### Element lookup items
-- start --

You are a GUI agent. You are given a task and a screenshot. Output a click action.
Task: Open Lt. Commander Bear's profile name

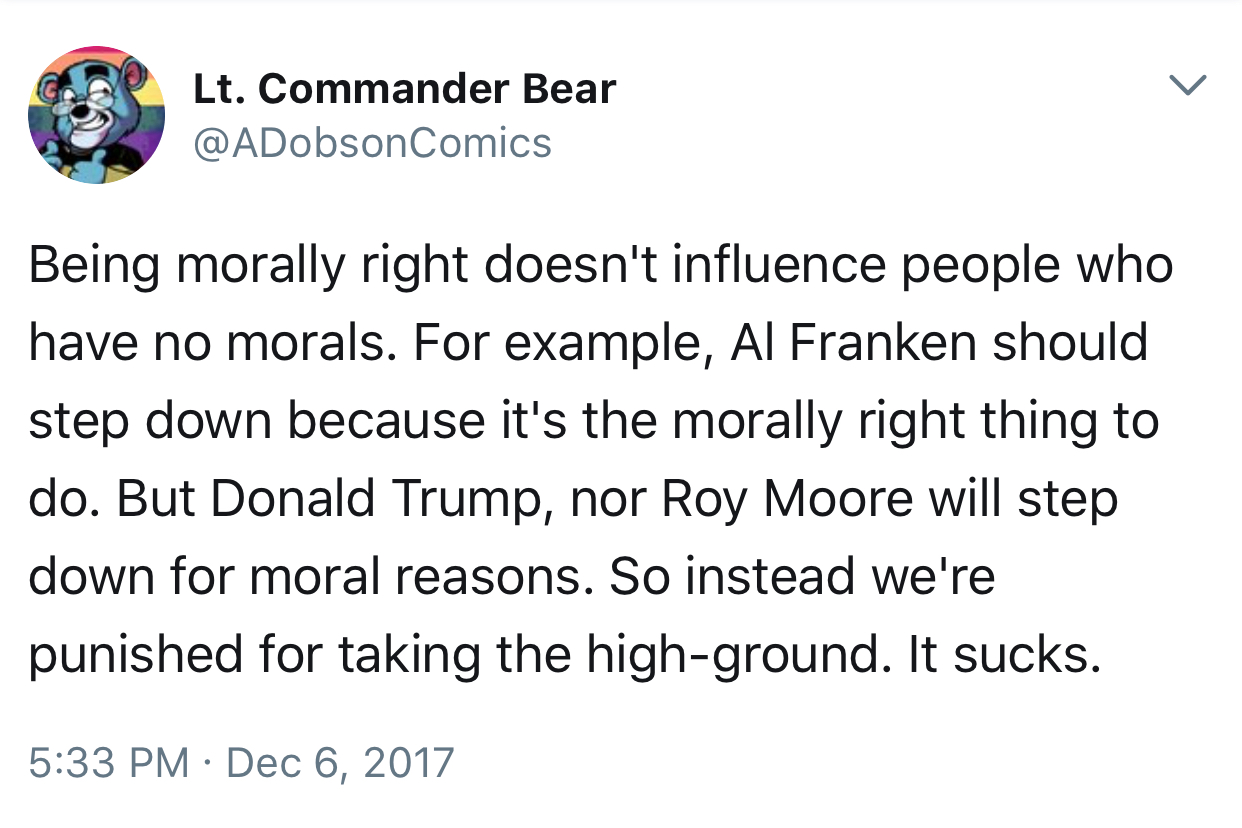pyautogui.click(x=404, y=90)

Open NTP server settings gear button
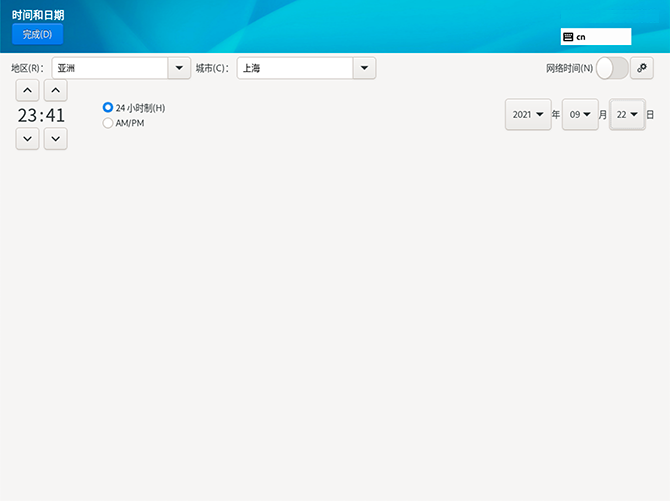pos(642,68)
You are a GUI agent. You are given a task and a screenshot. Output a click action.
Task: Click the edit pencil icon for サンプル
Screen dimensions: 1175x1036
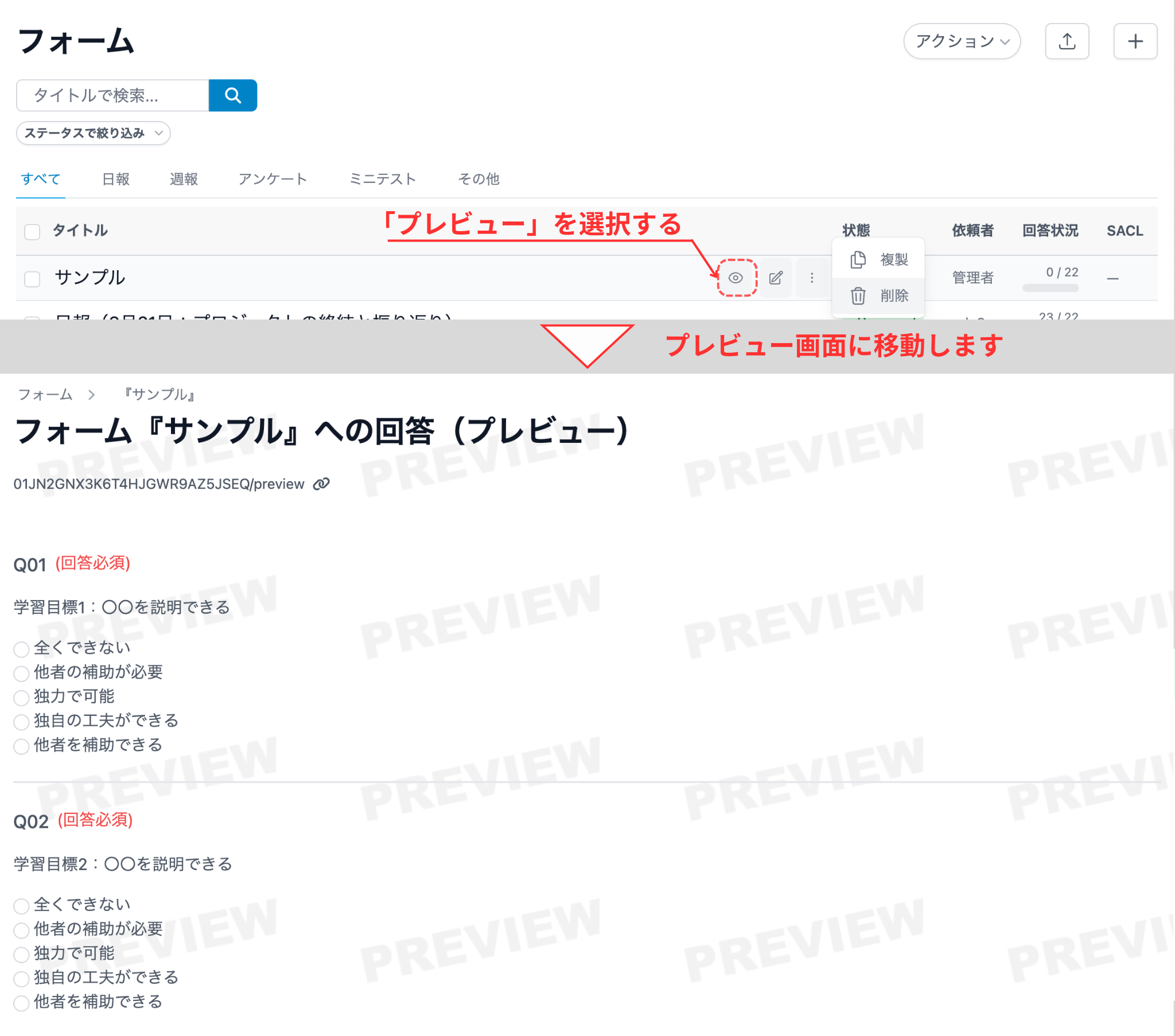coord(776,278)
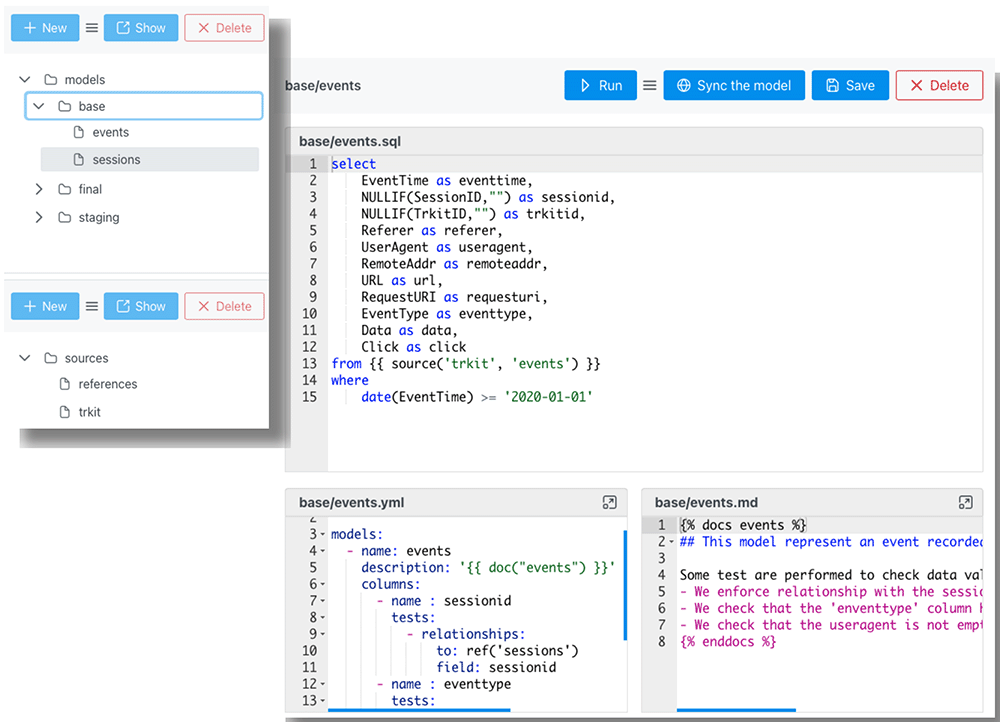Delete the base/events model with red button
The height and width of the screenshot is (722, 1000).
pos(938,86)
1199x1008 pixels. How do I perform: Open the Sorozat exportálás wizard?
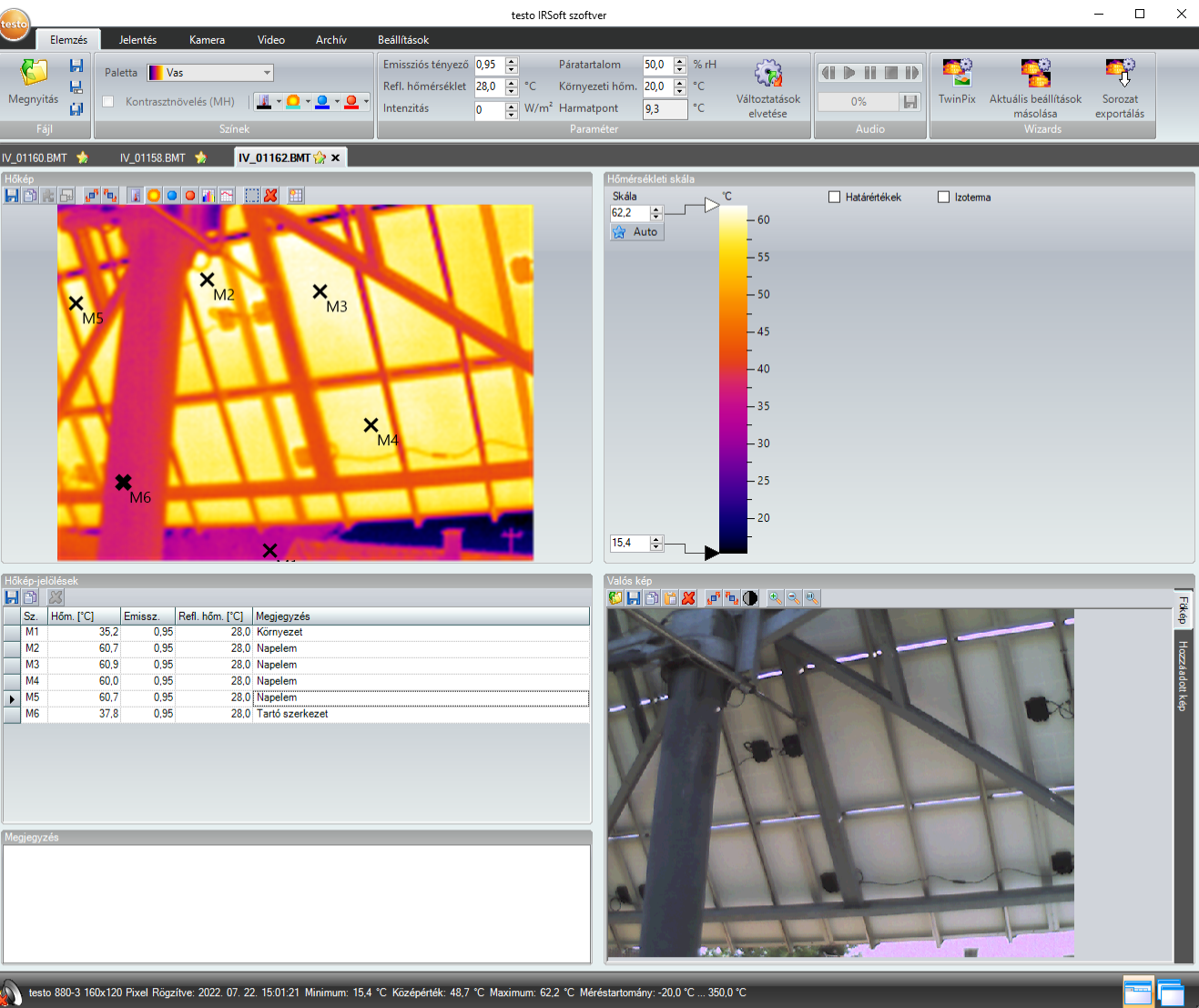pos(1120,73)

-- end --

Change "perform" to "carry out" in the lines running from the one containing "1199x1008 pixels. How" through the end of the items, inclusive, and rewrite only those lines without the pictures.

1199x1008 pixels. How do I carry out: Open the Sorozat exportálás wizard?
pos(1120,73)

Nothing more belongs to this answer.